Behind the Bars of Doubt: A Desperate Cry for Justice on Death Row

The Supreme Court is asked to decide not whether the 61-year-old Glossip – for whose sake personalities such as actors Susan Sarandon and Mark Ruffalo or billionaire Richard Branson – have been mobilized is innocent, but whether his right to a fair trial was respected.

In 2015, Pope Francis wrote to the governor of the conservative state of Oklahoma, Mary Fallin, asking her to postpone Glossip’s then-imminent execution.

Nine times an execution date has been set for Glossip, three of which were postponed after he had already taken “his last meal”.

He was convicted in 2004 of hiring someone in 1997 to kill Barry Van Treese, the owner of the motel where he worked as a manager. He was sentenced to death.

According to court documents, Van Treese accused Glossip of mismanaging the business and suspected him of embezzling money.

Glossip was convicted based on the controversial testimony of then-19-year-old meth addict Justin Snead, a motel worker. He confessed to murdering Van Treese with a baseball bat, but was spared the death penalty because he pleaded guilty to the murder and pointed Glossip to the authorities.

In prison, Snead was diagnosed with bipolar disorder and treated with lithium. But during his testimony at Glossip’s trial he lied about his mental problems and claimed he had never sought psychiatric help. The prosecutor did not refute him.

As a result, Oklahoma Attorney General Gethner Drummond concluded that Glossip’s conviction no longer stands and, along with his attorneys, asked a state appeals court to vacate the conviction and order a new trial.

The appeals court unanimously rejected that appeal in April 2023. Then the attorney general and Glossip’s lawyers appealed to the Supreme Court, which asked for a stay of execution in May and then agreed to hear the case.

The nine Supreme Court justices will have to decide whether the prosecutors who handled the case violated the defendant’s fundamental rights, which will lead to overturning his conviction and a new trial.

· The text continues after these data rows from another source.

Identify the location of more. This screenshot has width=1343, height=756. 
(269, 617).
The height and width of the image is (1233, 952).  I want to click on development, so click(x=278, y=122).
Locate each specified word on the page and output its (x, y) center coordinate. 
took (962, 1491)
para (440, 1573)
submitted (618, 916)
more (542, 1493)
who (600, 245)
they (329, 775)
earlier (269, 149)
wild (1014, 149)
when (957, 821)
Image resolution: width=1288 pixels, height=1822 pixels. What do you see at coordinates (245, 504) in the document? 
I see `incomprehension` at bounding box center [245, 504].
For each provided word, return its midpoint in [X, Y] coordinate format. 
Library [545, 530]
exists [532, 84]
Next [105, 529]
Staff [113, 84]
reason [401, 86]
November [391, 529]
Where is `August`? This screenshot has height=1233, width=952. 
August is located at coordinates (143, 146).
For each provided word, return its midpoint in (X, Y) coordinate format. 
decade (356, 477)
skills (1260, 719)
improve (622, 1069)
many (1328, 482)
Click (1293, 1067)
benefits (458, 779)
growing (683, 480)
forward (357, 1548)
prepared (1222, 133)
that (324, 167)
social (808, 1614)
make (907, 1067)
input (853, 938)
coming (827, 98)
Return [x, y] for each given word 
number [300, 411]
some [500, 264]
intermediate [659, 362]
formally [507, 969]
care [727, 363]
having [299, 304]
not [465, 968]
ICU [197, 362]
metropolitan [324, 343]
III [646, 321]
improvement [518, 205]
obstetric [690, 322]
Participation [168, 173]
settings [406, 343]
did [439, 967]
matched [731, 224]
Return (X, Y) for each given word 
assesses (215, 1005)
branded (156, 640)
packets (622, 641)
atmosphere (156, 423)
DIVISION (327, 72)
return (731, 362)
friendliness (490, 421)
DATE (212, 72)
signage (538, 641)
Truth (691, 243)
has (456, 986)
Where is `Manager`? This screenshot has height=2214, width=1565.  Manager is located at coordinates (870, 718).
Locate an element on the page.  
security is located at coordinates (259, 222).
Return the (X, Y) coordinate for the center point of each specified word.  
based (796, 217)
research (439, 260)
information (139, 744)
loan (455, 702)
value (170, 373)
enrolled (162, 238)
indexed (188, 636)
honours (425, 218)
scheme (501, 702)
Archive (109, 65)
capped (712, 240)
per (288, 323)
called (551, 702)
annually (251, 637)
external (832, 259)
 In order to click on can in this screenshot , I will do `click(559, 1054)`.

“Since Snead’s credibility was probably decisive in (the court’s) finding of Glossip’s guilt or innocence, the prosecution’s withholding of information that could impeach his testimony (…) deprived Glossip the right to a fair trial”, his lawyers emphasize in their appeal to the Supreme Court.

Attorney General Drummond, for his part, criticizes the decision of the Oklahoma Court of Appeals.

“Since the prosecution makes the extraordinary decision to admit a mistake in a criminal case, the courts have an obligation to take that admission seriously,” “especially in cases involving the finality of sentences,” he says.

With no legal representation to defend Glossip’s conviction, the Supreme Court appointed attorney Christopher Michael, who works in the office of Superior Court Judge John Roberts, to argue.

It’s an uncommon practice that David Cole, legal director of the civil rights group ACLU, denounced.

“It is a special case in which both the prosecution and the defense believe that this man should not be executed. And yet they have to reach the Supreme Court”, he commented.

For his part, Christopher Michael assures that the evidence for Glossip’s guilt is “convincing” and that the US Supreme Court is not competent to annul the final decision of the Oklahoma court.